Thailand agrees more support measures amid surging oil prices

(Reuters) - Thailand's economic teams agreed to extend some support measures to reduce living costs for another three months, and sought cooperation from refineries to help boost the country's depleted oil fund amid rising energy prices.

The measures, decided at an urgent economic meeting called by Prime Minister Prayuth Chan-ocha, came after Thai headline inflation hit a nearly 14-year high of 7.1% in May, driven by high oil prices, while Southeast Asia's second-largest economy is in recovery.

The finance ministry also proposed a tax break measure to boost recovery in the key tourism sector, government spokesman Thanakorn Wangboonkongchana said in a statement.

The support measures included help for taxi drivers and low-income groups.

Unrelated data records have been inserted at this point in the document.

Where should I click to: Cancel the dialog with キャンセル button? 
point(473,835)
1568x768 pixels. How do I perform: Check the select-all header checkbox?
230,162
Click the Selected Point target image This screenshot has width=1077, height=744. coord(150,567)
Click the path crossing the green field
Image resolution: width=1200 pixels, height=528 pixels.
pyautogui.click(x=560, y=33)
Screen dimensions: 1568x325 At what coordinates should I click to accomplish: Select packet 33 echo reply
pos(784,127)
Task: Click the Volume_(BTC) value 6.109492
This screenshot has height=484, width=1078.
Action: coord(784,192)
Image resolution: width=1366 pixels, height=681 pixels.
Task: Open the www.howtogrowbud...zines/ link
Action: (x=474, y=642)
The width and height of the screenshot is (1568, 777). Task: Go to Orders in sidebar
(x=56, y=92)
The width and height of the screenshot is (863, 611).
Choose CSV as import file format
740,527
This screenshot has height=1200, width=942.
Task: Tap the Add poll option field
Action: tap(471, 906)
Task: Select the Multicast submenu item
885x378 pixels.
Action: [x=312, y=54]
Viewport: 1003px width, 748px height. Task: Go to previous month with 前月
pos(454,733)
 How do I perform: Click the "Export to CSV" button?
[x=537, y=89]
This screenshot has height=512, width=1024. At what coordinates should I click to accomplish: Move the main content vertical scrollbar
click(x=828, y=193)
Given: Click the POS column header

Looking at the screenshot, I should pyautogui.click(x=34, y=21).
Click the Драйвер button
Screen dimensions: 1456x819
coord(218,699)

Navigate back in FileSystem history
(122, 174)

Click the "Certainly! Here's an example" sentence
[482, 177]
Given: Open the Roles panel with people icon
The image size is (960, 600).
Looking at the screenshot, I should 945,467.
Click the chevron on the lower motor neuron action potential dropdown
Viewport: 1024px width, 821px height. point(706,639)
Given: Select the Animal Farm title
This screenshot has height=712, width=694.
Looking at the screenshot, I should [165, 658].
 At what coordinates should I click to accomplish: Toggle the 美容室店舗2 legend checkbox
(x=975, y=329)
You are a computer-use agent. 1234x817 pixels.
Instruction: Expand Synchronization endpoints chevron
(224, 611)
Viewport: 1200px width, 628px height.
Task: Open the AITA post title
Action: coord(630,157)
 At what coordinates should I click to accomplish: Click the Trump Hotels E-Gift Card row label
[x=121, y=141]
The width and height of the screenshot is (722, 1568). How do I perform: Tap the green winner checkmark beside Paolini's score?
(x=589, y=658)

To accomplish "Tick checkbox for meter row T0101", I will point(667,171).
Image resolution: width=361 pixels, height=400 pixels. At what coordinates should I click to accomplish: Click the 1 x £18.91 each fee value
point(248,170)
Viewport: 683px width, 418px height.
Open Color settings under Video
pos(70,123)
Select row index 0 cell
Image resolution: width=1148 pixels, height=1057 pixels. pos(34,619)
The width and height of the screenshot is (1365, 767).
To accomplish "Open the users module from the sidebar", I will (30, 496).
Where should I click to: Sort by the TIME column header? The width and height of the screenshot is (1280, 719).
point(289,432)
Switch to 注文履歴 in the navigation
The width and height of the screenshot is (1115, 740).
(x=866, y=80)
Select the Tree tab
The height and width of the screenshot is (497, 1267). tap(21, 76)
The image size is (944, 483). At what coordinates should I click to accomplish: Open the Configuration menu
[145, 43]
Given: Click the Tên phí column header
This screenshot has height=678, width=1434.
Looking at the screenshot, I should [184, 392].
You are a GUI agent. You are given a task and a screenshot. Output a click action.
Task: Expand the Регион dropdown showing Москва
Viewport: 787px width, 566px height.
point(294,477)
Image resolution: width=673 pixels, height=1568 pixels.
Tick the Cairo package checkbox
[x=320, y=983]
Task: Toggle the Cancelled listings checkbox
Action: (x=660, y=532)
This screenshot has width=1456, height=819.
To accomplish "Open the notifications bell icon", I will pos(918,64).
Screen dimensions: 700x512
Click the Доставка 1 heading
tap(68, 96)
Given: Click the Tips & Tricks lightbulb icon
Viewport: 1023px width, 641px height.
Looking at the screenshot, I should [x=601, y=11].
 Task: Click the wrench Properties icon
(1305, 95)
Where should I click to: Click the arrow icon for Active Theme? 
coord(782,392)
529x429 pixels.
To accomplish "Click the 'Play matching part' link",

The government would also ask oil refineries to deliver some profits to the state's oil fund for three months until September to help stabilise oil prices, he said.

The fund, which Thailand uses the fund to support subsidies and manage prices, is expected to be more than 90 B baht ($2.56 B) in the red by the end of this month.

A monthly contribution from diesel and benzene refining together was expected at 6 B to 7 B baht ($171.1 MM to $199.7 MM), Thanakorn said.

The government would also ask gas separation plants to help support the oil fund for three months, estimated at 1.5 billion baht a month, he said.

The measures require cabinet approval, he added.